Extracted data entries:
■ ■ ■ ■

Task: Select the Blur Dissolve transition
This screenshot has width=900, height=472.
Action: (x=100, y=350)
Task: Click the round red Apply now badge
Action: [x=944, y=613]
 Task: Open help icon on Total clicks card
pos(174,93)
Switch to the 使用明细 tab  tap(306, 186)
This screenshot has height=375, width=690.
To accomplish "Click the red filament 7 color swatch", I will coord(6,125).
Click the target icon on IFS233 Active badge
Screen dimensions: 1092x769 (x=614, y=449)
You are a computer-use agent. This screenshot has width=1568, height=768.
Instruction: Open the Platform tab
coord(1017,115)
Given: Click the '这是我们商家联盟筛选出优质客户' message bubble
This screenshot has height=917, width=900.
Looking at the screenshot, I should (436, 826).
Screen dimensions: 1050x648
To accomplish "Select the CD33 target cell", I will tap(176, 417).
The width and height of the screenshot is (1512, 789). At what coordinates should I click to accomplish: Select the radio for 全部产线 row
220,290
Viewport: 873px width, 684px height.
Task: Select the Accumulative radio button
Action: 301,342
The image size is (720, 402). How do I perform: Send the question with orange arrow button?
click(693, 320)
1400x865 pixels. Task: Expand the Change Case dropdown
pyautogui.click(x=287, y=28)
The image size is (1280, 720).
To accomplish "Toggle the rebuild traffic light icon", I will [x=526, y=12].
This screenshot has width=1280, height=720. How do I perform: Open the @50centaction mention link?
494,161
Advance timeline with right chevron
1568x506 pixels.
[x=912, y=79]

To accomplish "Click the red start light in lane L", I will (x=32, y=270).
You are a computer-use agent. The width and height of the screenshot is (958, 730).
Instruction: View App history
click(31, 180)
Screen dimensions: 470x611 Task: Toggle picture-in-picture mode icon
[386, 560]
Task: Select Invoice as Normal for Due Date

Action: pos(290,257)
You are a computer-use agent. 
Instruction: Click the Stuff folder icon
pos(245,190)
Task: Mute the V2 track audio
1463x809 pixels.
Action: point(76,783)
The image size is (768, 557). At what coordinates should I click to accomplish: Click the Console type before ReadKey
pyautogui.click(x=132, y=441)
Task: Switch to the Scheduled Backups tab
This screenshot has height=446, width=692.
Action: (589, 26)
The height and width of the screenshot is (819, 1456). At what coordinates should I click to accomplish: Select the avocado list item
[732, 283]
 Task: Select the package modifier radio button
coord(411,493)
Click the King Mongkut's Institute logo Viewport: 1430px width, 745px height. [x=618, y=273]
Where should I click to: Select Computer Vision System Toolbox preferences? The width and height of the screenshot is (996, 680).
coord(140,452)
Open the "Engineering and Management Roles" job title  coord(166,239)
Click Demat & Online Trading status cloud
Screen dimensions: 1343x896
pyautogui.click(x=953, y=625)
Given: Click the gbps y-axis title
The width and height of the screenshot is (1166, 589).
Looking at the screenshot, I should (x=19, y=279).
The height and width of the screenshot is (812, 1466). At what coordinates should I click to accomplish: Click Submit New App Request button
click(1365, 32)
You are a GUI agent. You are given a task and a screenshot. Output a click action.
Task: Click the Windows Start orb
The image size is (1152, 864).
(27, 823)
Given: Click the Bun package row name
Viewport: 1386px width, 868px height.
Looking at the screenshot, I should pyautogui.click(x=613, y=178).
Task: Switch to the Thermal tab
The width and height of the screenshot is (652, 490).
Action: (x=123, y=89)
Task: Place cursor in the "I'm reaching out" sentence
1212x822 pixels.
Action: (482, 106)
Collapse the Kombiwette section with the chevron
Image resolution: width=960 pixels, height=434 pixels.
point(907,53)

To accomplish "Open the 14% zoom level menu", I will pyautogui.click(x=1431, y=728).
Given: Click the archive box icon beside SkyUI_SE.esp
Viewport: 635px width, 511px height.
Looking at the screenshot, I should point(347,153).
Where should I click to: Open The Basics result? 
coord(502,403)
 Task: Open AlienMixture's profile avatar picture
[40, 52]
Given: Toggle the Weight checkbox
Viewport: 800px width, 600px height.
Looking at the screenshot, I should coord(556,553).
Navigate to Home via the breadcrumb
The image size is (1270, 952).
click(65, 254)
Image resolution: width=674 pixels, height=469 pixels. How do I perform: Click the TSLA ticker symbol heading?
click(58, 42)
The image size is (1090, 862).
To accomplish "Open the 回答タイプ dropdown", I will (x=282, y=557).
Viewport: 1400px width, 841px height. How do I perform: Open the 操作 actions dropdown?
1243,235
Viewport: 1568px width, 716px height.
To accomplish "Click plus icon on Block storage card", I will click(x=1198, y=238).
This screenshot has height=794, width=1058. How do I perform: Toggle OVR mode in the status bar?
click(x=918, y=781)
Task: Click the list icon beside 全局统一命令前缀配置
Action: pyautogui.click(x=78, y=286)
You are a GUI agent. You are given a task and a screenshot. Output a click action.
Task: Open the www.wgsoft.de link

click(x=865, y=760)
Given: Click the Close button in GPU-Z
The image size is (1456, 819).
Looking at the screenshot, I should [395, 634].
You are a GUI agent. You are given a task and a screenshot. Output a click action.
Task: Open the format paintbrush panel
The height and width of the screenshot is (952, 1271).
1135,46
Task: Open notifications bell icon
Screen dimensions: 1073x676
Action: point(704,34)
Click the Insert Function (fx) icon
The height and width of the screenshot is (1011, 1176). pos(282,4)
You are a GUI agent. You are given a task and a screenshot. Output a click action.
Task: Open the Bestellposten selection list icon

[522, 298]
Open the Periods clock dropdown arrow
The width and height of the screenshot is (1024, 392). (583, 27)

■ ■ ■ ■

▸ BRIEF: Please print all of the lines above again, character for character, with nothing changed.

▸ REPLY:
Task: Select the Blur Dissolve transition
This screenshot has width=900, height=472.
Action: (x=100, y=350)
Task: Click the round red Apply now badge
Action: [x=944, y=613]
 Task: Open help icon on Total clicks card
pos(174,93)
Switch to the 使用明细 tab  tap(306, 186)
This screenshot has height=375, width=690.
To accomplish "Click the red filament 7 color swatch", I will coord(6,125).
Click the target icon on IFS233 Active badge
Screen dimensions: 1092x769 (x=614, y=449)
You are a computer-use agent. This screenshot has width=1568, height=768.
Instruction: Open the Platform tab
coord(1017,115)
Given: Click the '这是我们商家联盟筛选出优质客户' message bubble
This screenshot has height=917, width=900.
Looking at the screenshot, I should (436, 826).
Screen dimensions: 1050x648
To accomplish "Select the CD33 target cell", I will tap(176, 417).
The width and height of the screenshot is (1512, 789). At what coordinates should I click to accomplish: Select the radio for 全部产线 row
220,290
Viewport: 873px width, 684px height.
Task: Select the Accumulative radio button
Action: 301,342
The image size is (720, 402). How do I perform: Send the question with orange arrow button?
click(693, 320)
1400x865 pixels. Task: Expand the Change Case dropdown
pyautogui.click(x=287, y=28)
The image size is (1280, 720).
To accomplish "Toggle the rebuild traffic light icon", I will [x=526, y=12].
This screenshot has width=1280, height=720. How do I perform: Open the @50centaction mention link?
494,161
Advance timeline with right chevron
1568x506 pixels.
[x=912, y=79]

To accomplish "Click the red start light in lane L", I will (x=32, y=270).
You are a computer-use agent. The width and height of the screenshot is (958, 730).
Instruction: View App history
click(31, 180)
Screen dimensions: 470x611 Task: Toggle picture-in-picture mode icon
[386, 560]
Task: Select Invoice as Normal for Due Date

Action: pos(290,257)
You are a computer-use agent. 
Instruction: Click the Stuff folder icon
pos(245,190)
Task: Mute the V2 track audio
1463x809 pixels.
Action: point(76,783)
The image size is (768, 557). At what coordinates should I click to accomplish: Click the Console type before ReadKey
pyautogui.click(x=132, y=441)
Task: Switch to the Scheduled Backups tab
This screenshot has height=446, width=692.
Action: (589, 26)
The height and width of the screenshot is (819, 1456). At what coordinates should I click to accomplish: Select the avocado list item
[732, 283]
 Task: Select the package modifier radio button
coord(411,493)
Click the King Mongkut's Institute logo Viewport: 1430px width, 745px height. [x=618, y=273]
Where should I click to: Select Computer Vision System Toolbox preferences? The width and height of the screenshot is (996, 680).
coord(140,452)
Open the "Engineering and Management Roles" job title  coord(166,239)
Click Demat & Online Trading status cloud
Screen dimensions: 1343x896
pyautogui.click(x=953, y=625)
Given: Click the gbps y-axis title
The width and height of the screenshot is (1166, 589).
Looking at the screenshot, I should (x=19, y=279).
The height and width of the screenshot is (812, 1466). At what coordinates should I click to accomplish: Click Submit New App Request button
click(1365, 32)
You are a GUI agent. You are given a task and a screenshot. Output a click action.
Task: Click the Windows Start orb
The image size is (1152, 864).
(27, 823)
Given: Click the Bun package row name
Viewport: 1386px width, 868px height.
Looking at the screenshot, I should pyautogui.click(x=613, y=178).
Task: Switch to the Thermal tab
The width and height of the screenshot is (652, 490).
Action: (x=123, y=89)
Task: Place cursor in the "I'm reaching out" sentence
1212x822 pixels.
Action: (482, 106)
Collapse the Kombiwette section with the chevron
Image resolution: width=960 pixels, height=434 pixels.
point(907,53)

To accomplish "Open the 14% zoom level menu", I will pyautogui.click(x=1431, y=728).
Given: Click the archive box icon beside SkyUI_SE.esp
Viewport: 635px width, 511px height.
Looking at the screenshot, I should point(347,153).
Where should I click to: Open The Basics result? 
coord(502,403)
 Task: Open AlienMixture's profile avatar picture
[40, 52]
Given: Toggle the Weight checkbox
Viewport: 800px width, 600px height.
Looking at the screenshot, I should coord(556,553).
Navigate to Home via the breadcrumb
The image size is (1270, 952).
click(65, 254)
Image resolution: width=674 pixels, height=469 pixels. How do I perform: Click the TSLA ticker symbol heading?
click(58, 42)
The image size is (1090, 862).
To accomplish "Open the 回答タイプ dropdown", I will (x=282, y=557).
Viewport: 1400px width, 841px height. How do I perform: Open the 操作 actions dropdown?
1243,235
Viewport: 1568px width, 716px height.
To accomplish "Click plus icon on Block storage card", I will click(x=1198, y=238).
This screenshot has height=794, width=1058. How do I perform: Toggle OVR mode in the status bar?
click(x=918, y=781)
Task: Click the list icon beside 全局统一命令前缀配置
Action: pyautogui.click(x=78, y=286)
You are a GUI agent. You are given a task and a screenshot. Output a click action.
Task: Open the www.wgsoft.de link

click(x=865, y=760)
Given: Click the Close button in GPU-Z
The image size is (1456, 819).
Looking at the screenshot, I should [395, 634].
You are a GUI agent. You are given a task and a screenshot. Output a click action.
Task: Open the format paintbrush panel
The height and width of the screenshot is (952, 1271).
1135,46
Task: Open notifications bell icon
Screen dimensions: 1073x676
Action: point(704,34)
Click the Insert Function (fx) icon
The height and width of the screenshot is (1011, 1176). pos(282,4)
You are a GUI agent. You are given a task and a screenshot. Output a click action.
Task: Open the Bestellposten selection list icon

[522, 298]
Open the Periods clock dropdown arrow
The width and height of the screenshot is (1024, 392). (583, 27)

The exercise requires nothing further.